Ghar Wapsi Unfeasible
Dr. Giri has given a vivid picture of the situation in India with the propagation of Ghar Wapsi by some Hindu groups.
When Ghar Wapsi is insisted with indigenous people, each would be forced to return to their fore fathers’ religion rather than to Hindu dharma. Therefore, the entire episode of Ghar Wapsi is turning out to be a proselytizing movement – a political gimmick ruining the secular nature of our country thereby jeopardizing the human freedom and basic human rights in India. Christians must be well aware of these realities and practicalities of this new agenda.
Rony Kurien, Ghaziabad
Persecution and True Christianity
The July issue of revive is a powerful testimony of the convictions of Christianity. To undergo persecution must not be seen as a weakness of the Christians, but must be realised it is part of the life and commitment of true Christianity. We have to use the term ‘true Christianity’ in the context of so many who profess that they are Christians without true conviction nor any Christian experience. Rajeev M. Thomas gives a clear picture of the various aspects of Christian persecution. He rightly points out that persecution of Christians is ultimately for the good of the church, though very painful to victims.
Apostolic Church and Persecution
Today when many zealous Christians pray for a return to the first century experience of the church- what they actually long for are the signs and wonders the early church saw and the growth of the early church. It is very exciting to be part of such a church where people are healed from all kinds of sicknesses and where even the dead people are resurrected. But we seem to forget that the first century church also underwent severe persecution.
Pastor B. Saji brought out the various persecutions faced by the early church. The Christian Church had to face perilous storms that shook the church’s very existence. But the church survived all these hardships and expanded to different parts of Asia, Europe and Africa.
Mathukutty Joseph, Coimbatore
Politics and Persecution
Thank you for the relevant and timely theme dealt in your recent issue. Dr. J.N. Manokaran states politics as one reason why the governments to persecute the minority. They fear conversion because the minority may become majority and would affect their prospects of continuing in the power.
In India today, some political leaders create scapegoats of minorities, carry hatred towards them and channelize the anger by persecuting the minorities. Like Pharaoh, the insecure politicians cry: “We are in danger.”

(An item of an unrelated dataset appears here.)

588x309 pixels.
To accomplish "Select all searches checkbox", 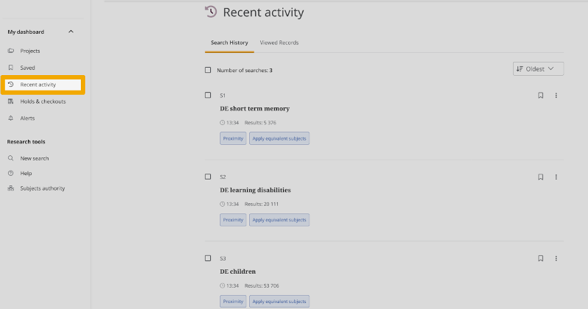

May these realities cause us to pray seek goldly wisdom and respond to each situation in a Christ like manner.
Ruth Jaison, Bangalore
Thank you for sending to me the current issue of Revive. It provided much food for thought. It is true that the Church in India and elsewhere are going through difficult times. Everyday there are gruesome and bizarre reports on Christians being persecuted in India and in some States in the Middle east and in Africa. We need to pray for peace and for religious harmony all over the world and create public opinion to work out measures to combat minority persecution.

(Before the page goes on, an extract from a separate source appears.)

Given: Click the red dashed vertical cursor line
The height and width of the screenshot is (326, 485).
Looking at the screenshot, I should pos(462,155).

I enjoyed reading all the articles in one stretch. The topics selected are very appropriate, relevant, and contextual although I did not agree to some of the statements made. Many dimensions of persecution and their causes are explained very well. Yes, in our pluralistic context, we must follow St. Matthew 10:16 norm. I believe it is here that we have failed. It seems to me that an element of ‘self-righteousness’ has crept into the arguments. While talking about political, economical and social factors, we need to be conscious of Christian’s own role in inviting trouble. It is not true that all suffering and persecution are caused by outside forces. We need to highlight this aspect also.
Pastor Dennis Gallaher’s analytical essay on “Along With Persecutions” is very interesting. Johnette Benkovic’s analysis of the five stages of persecution is indeed prophetic. In answering ‘What should our Response Be” the answer given is Mt. 5:11-12 and James 1:12 which are too pietistic. To overcome persecution to some extent, we need to take positive steps in our mission approach. Corrective measures on the part of the Church is very important. Often suffering and persecution are a consequence of sin. We therefore must lay our thoughts, motives, and behavior open to the searching eyes of God.
We should never pray for vengeance. It is not a Christian perspective. If justice is to prevail, evil must be dealt with. As honest Christians, we should never consider persecution a blessing but do something about our ‘enemies’ who are like prowling lions. We cannot just be passive sufferers saying Jesus said, “You will have tribulation in the world”. Jn.16:33. We must take up the cross to challenge and change the darkness. We are printing in our publications the pictures of Christians being beheaded in Africa and elsewhere, but what did we do about it?